- analyze alerts or escalations
- create documentation trails (chain of custody, incident tracking, etc)
- contain, eradicate, recover from any incidents
- parse through your incident tracking looking for trends (repeat offenders, categorization). Don't use this as material to feed your bosses but feed it back into the incident process and learn from it.
- Don't just look at alert data. This is NSM all over again. Or is it? NSM starts at the alert and moves well past that into session and full capture data. What if we complement NSM by also starting at full capture data and looking for items that should have alerted (true negatives)? I suspect NSM advocates would say this falls under NSM but it doesn't truely seem to be practiced.
- Part of the incident lifecycle is the lessons learned branch. In my experience this isn't done on minor severities (eg, the daily one-off infection). How do we lower the transaction costs of such lessons learned to be able to quickly capture these on an operational level?
- Drills are important, you must make time for them.
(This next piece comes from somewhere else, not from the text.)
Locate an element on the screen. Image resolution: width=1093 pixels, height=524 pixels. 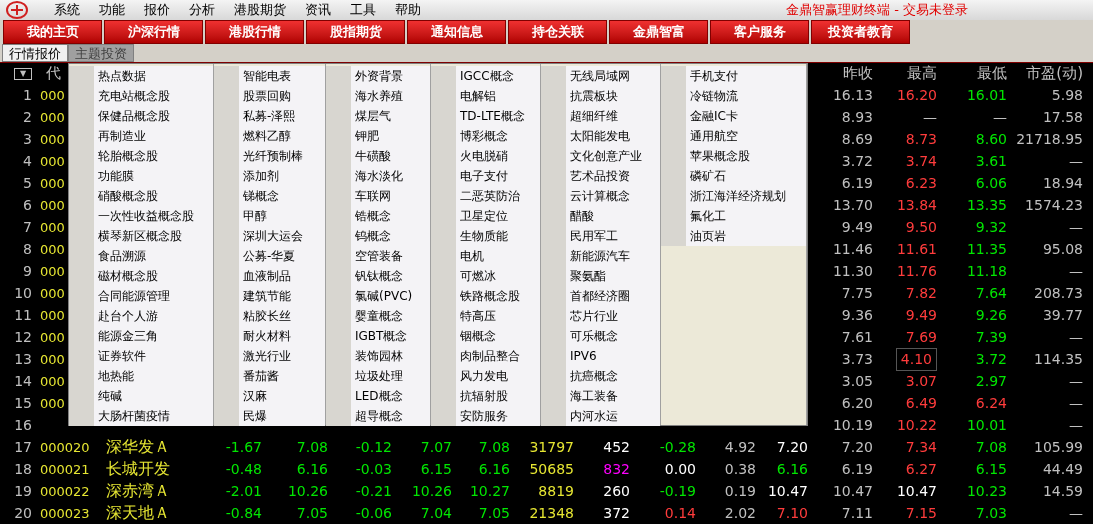
menu-item: 食品溯源 is located at coordinates (141, 256).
That's tactical, what about strategic?
We (as in any security response team) need to make it easier for outside teams to respond with us. This means automating toolsets that we can't run remotely and they don't have to think about. and it needs to be quick. If we rely on a support center then we must provide them tools to quickly do what we need them to do; not expect them to figure it out.
An outline of capability blind spots needs to be done. Any opportunity to fill such a blind spot should be evident and taken advantage of. Too often these opportunities are missed as action is not done quickly enough.
Our capability is valuable; apply it to other needs when applicable to show that value. Think of log reviews, bandwidth troubleshooting, data preservation or identification. This should stay tactical or strategic and not become an operational duty.
create the proper barriers to limit other responsibilities from eating away at NSM and response. The balance will always tip in favor of tangible results over operational monitoring and response.